Top French museum flips the Roma narrative
Top French museum flips the Roma narrative / Photo: Nicolas TUCAT - AFP

Top French museum flips the Roma narrative

The faces of the Roma community's best and brightest beam down at visitors from a multicoloured wall inside one of France's top museums.

Text size:

There is world-famous British comic Charlie Chaplin, Belgian jazz great Django Reinhardt and Alfreda Markowska, a Polish woman who during World War II saved dozens of Jewish and Roma children from a Nazi death camp.

"It's very moving," said Romani-Romanian academic Cristian Padure, admiring the exhibits inside the MUCEM museum in France's second city Marseille.

The show, whose title "Barvalo" means spiritually or materially rich in the Romani language, is the first such exhibition to draw together contributions from so many artists and curators within Europe's Roma minority of 12 million.

Padure said it was "recognition" of the community's contributions to European culture and history after centuries of discrimination.

In Romania, where the linguist grew up, Roma were slaves for five centuries until the 19th century.

Among the show's exhibits is an antique ad drawn from the country's archives that advertises "a young gypsy" for sale for 29 coins.

On another wall are so-called "anthropometric cards" of Roma living in France in the early 20th century, complete with racist measurements, mugshots and fingerprints.

All French Roma -- who call themselves Sinti, "gitans" or travellers -- were required to carry the identity documents, which were designed to limit their movement and paved the way for their deportation during World War II.

- 'Shape the narrative' -

The Nazis and their allies killed up to 500,000 Roma during that period, according to the US-based Holocaust Museum.

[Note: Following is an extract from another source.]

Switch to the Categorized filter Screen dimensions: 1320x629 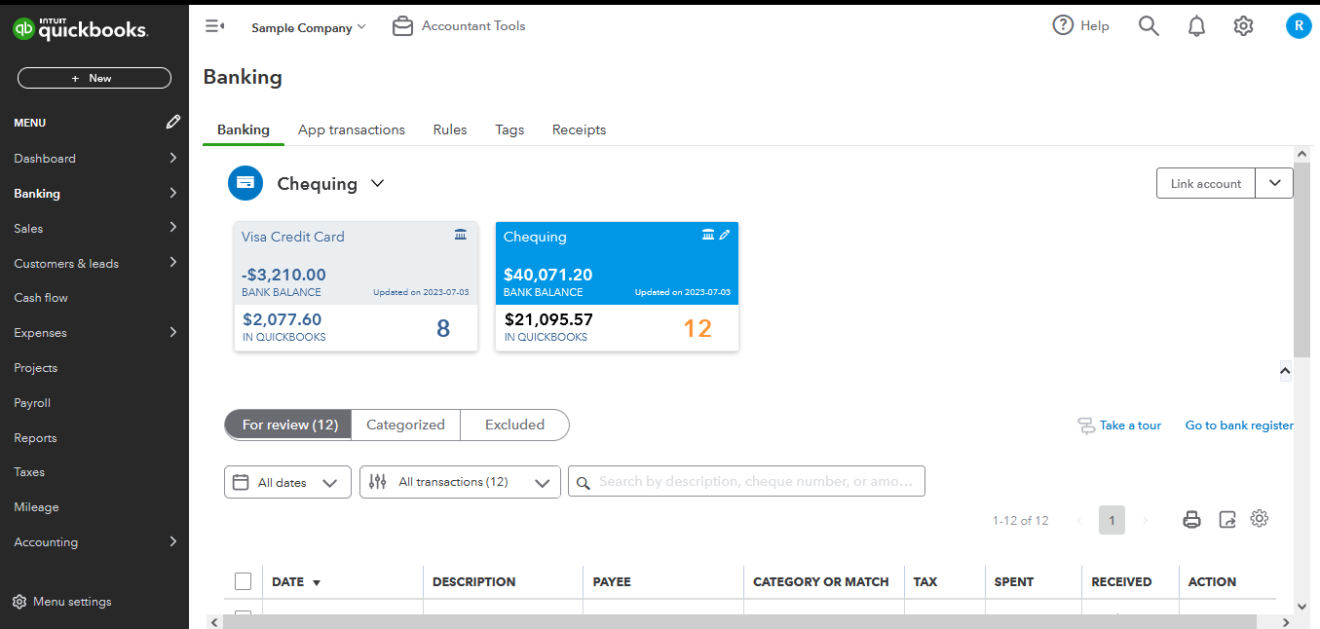pos(405,424)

The exhibition highlights the work of late Romani-Austrian writer and artist Ceija Stojka, who wrote about and painted the horrific ordeal after surviving three separate death camps.

It also shines a light on Romani members of the French Resistance during the Nazi occupation.

"We too had forefathers who fought in all the wars," said Sylvie Debart, whose French Sinti grandfather Marius Janel was part of the underground army fighting the Germans.

But "travellers sadly are only ever in the news when they stop their caravan somewhere," she said.

US anthropologist Jonah Steinberg spent years lobbying to hold the exhibition.

"It's one of the first times that Roma history, art and culture has been presented at such a scale," said the professor at the University of Vermont.

"But most of all, it's unique because it is driven by Roma community voice, vision, experts, advisors, artists and guides."

Anna Mirga-Kruszelnicka was one of 19 people -- mostly Roma -- to help organise the exhibition.

"For once, in this way, we could shape the narrative about us," said deputy head of the European Roma Institute for Arts and Culture.

Romani artist Emanuel Barica sketched all the black and white portraits of famous Romani people on the museum wall.

"Perhaps people who are racist -- who discriminate -- really like Charlie Chaplin and didn't realise he was Romani," said the 28-year-old, who was bullied at school in Romania before moving to Germany.

"Perhaps they'll change their point of view."

Chaplin in his autobiography said his grandmother was "half gypsy".

- 'See our humanity' -

Earlier this week, AFP saw a group of Romani teenagers who had at least partly grown up in Marseille's slums tour the exhibition with stars in their eyes.

On Barica's wall of fame are also Pierre-Andre Gignac, who has played on the French national football team, and Alina Serban, the first Romani playwright to see one of her plays added to the repertoire of a Romanian state theatre after growing up in a shack and orphanage.

"For me, for my community, this exhibition is like achieving the impossible," said 35-year-old Serban, who has won awards for her lead role as a boxer in 2019 German-Austrian film "Gypsy Queen".

"It's essential to show contributions not stereotypes so that others can see our humanity," she said.

Romani-Italian artist Luna de Rosa, 31, said she hoped the show would help bring about social change.

"Sometimes, when society has so much prejudice against an identity, you start yourself to believe in this prejudice," said the artist, who is exhibiting a collage in Marseille.

"This exhibition can give self-confidence to young Roma who often go to school and are ashamed of their identity."